Discussion Forum

A cylindrical container is to be made from certain solid material with the following constraints: It has a fixed inner volume of V mm³, has a 2mm thick solid wall and is open at the top. The bottom of the container is a solid circular disc of thickness 2mm and is of radius equal to the outer radius of the container.

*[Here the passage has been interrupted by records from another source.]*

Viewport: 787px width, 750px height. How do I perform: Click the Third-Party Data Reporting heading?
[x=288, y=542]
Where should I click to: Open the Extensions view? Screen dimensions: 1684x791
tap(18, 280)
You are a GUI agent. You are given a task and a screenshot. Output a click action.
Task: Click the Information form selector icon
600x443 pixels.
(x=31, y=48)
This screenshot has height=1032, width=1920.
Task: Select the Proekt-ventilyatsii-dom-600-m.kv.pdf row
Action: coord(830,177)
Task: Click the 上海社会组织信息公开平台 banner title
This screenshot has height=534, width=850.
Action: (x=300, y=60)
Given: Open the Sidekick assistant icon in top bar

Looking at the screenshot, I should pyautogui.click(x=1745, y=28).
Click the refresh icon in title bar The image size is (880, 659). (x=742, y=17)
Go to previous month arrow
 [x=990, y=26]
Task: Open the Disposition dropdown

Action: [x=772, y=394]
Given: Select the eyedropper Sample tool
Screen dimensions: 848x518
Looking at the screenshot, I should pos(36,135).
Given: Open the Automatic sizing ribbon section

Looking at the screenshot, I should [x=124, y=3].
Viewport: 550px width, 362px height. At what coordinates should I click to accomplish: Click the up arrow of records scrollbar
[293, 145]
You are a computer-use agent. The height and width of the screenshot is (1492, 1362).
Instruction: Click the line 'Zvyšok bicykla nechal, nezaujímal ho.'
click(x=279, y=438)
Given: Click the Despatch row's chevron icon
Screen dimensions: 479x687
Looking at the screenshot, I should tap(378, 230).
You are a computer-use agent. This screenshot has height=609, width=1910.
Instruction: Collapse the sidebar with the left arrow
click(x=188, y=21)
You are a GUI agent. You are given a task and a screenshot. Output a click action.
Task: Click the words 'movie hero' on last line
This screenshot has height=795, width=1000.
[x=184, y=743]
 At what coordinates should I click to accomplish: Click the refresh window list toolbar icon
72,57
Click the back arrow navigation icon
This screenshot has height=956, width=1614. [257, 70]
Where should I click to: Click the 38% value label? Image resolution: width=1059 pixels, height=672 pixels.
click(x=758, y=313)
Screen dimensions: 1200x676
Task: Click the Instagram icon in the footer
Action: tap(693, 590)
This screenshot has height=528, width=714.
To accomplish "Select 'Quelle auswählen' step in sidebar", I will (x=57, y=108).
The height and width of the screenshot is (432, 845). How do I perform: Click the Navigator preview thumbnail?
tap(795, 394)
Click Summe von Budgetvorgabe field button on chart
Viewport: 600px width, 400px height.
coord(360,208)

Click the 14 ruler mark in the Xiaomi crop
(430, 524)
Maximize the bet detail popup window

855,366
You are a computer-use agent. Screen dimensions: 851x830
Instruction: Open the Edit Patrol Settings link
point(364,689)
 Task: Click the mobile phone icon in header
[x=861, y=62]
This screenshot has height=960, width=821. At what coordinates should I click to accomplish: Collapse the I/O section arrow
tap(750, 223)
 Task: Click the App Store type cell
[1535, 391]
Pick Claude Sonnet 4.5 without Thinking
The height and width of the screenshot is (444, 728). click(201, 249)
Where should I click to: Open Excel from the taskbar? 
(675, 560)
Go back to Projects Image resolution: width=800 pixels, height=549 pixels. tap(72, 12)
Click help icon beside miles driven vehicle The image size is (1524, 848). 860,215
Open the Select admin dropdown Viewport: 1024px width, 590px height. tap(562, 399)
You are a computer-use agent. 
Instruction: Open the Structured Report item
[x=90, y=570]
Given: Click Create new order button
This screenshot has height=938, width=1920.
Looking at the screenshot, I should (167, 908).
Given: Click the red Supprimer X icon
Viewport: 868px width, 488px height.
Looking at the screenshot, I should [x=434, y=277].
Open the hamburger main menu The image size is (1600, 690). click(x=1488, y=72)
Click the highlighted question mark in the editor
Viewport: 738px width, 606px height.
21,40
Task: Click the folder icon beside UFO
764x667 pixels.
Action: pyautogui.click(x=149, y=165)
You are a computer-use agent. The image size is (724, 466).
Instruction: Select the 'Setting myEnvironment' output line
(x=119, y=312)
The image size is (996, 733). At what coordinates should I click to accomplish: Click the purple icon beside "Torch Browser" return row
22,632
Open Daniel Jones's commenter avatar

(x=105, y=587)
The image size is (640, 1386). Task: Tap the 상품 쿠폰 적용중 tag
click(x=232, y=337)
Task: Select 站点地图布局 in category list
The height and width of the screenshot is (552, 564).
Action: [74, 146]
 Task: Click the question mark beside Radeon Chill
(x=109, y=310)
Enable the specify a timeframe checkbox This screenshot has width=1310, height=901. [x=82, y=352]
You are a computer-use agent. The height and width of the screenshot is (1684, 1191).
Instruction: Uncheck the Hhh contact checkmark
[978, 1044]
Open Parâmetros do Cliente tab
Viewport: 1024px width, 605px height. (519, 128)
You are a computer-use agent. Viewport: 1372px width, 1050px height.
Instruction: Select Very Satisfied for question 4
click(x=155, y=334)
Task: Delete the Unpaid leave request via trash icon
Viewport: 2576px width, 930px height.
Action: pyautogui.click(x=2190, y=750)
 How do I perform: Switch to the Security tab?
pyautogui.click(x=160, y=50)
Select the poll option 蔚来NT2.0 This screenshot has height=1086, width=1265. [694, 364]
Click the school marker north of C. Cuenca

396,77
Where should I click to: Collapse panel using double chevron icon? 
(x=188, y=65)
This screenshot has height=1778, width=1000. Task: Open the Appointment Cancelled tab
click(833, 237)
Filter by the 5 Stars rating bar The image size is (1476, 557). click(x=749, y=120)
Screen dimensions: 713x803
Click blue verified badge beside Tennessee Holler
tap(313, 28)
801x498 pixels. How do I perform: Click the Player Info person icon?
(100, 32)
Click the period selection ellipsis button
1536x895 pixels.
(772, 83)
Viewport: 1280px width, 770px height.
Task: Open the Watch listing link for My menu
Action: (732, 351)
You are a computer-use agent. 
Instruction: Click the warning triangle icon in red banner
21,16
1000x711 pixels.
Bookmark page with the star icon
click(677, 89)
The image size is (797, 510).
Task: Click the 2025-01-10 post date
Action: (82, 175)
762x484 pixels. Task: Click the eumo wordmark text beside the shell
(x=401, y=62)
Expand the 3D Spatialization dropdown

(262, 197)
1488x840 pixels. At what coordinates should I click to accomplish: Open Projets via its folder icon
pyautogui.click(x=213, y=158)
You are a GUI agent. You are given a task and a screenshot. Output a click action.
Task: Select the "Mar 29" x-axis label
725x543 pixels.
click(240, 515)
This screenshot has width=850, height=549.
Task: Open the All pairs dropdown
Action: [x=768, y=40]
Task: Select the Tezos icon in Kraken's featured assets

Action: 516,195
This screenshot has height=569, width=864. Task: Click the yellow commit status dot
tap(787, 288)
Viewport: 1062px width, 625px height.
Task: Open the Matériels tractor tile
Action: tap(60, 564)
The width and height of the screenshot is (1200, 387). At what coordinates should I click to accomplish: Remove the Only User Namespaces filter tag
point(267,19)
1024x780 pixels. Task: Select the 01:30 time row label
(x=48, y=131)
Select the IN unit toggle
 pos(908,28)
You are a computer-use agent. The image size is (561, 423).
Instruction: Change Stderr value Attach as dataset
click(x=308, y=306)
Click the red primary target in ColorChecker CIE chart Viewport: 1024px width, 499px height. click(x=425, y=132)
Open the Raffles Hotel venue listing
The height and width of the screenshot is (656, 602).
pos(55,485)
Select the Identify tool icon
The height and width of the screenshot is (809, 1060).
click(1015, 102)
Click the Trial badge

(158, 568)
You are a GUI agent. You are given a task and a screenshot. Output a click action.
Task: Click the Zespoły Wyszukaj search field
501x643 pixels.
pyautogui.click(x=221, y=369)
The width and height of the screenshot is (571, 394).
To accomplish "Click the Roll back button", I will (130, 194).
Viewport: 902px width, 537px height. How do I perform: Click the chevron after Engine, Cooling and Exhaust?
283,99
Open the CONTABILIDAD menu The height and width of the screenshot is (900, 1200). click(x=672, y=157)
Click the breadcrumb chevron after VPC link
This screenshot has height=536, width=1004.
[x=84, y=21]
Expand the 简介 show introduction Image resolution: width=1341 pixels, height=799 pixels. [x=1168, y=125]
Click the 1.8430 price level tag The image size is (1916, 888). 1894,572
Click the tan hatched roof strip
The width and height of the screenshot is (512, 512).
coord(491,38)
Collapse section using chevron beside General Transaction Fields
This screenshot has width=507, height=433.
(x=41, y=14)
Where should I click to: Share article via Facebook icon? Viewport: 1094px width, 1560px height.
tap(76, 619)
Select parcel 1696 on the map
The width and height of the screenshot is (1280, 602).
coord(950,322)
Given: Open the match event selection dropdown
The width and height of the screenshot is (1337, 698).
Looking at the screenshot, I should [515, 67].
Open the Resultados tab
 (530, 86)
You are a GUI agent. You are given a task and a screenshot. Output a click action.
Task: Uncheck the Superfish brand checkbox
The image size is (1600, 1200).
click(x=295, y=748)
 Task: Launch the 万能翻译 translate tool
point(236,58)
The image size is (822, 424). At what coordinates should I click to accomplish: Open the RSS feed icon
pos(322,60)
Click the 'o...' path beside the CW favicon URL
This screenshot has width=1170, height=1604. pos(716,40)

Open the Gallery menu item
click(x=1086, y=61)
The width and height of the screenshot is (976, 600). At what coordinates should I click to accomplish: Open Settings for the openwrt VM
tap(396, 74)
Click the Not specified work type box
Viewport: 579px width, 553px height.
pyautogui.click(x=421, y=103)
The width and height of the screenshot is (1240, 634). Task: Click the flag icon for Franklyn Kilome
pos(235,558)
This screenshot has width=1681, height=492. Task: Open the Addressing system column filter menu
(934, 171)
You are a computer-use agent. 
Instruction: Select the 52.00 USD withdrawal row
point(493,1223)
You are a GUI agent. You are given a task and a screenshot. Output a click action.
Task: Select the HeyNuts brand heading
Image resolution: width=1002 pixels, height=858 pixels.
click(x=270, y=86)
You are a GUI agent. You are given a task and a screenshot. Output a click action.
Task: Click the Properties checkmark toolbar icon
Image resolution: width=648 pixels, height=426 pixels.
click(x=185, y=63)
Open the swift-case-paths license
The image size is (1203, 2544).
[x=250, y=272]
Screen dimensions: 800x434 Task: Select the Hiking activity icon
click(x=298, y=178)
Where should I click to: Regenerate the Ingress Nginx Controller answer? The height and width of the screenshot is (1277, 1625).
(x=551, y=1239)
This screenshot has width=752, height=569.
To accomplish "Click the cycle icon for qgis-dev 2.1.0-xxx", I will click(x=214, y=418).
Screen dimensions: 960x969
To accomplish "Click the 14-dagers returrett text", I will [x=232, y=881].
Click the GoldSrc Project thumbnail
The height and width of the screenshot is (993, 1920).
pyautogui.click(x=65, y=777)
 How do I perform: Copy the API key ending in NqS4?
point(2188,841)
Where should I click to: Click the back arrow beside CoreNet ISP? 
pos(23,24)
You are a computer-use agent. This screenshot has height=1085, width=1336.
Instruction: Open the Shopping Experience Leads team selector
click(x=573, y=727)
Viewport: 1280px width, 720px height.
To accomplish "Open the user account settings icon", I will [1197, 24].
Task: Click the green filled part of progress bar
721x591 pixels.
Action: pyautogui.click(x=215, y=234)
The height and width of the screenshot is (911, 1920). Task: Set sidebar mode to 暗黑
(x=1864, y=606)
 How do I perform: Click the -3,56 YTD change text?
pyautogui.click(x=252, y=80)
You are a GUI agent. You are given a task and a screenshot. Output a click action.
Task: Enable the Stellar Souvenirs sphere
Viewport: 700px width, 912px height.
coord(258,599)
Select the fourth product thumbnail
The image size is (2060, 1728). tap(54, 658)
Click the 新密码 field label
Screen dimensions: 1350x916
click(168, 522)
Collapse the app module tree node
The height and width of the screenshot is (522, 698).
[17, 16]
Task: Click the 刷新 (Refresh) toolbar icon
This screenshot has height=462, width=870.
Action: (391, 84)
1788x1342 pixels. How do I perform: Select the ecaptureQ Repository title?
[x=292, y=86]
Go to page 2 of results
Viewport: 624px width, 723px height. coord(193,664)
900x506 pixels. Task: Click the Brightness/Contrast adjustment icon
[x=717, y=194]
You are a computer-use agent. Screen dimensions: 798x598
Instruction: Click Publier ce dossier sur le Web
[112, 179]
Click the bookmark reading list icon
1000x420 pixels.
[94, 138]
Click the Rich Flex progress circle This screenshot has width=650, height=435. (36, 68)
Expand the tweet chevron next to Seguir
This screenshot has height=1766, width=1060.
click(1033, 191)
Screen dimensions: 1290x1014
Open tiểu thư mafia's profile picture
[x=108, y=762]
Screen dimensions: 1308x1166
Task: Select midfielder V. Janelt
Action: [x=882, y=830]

If the volume of the material used to make the container is minimum, when  the inner radius  of the container is 10mm, then the value of  $\frac{V}{250\pi}$  is

Answer:

Explanation:

Here, volume of cylindrical container,

       V=  $\pi r^{2}h$           .............(i)

 and let volume of the material used be T.

$\therefore  T=\pi \left[(r+2)^{2}-r^{2}\right]h+\pi(r+2)^{2}\times2$

 $ T=\pi \left[(r+2)^{2}-r^{2}\right]\frac{V}{\pi r^{2}}+2\pi(r+2)^{2}$

                                    $\left[\because  V=\pi r^{2}h\Rightarrow h=\frac{V}{\pi r^{2}}\right]$

                   $\Rightarrow T=V\left(\frac{r+2}{r}\right)^{2}+2\pi (r+2)^{2}-V$

 On differentiating  w.r.t , we get

                  $\frac{dT}{dr}=2V.\left(\frac{r+2}{r}\right).\left(\frac{-2}{r^{2}}\right)+4\pi (r+2)$

 At,            r=10,    $\frac{dT}{dr}=0$

 Now,   $0=(r+2).4\left(\pi-\frac{V}{r^{3}}\right)$

$\Rightarrow$                 $\frac{V}{r^{3}}=\pi, $      where r=10

$\Rightarrow$         $\frac{V}{1000}=\pi, or \frac{V}{250\pi}=4$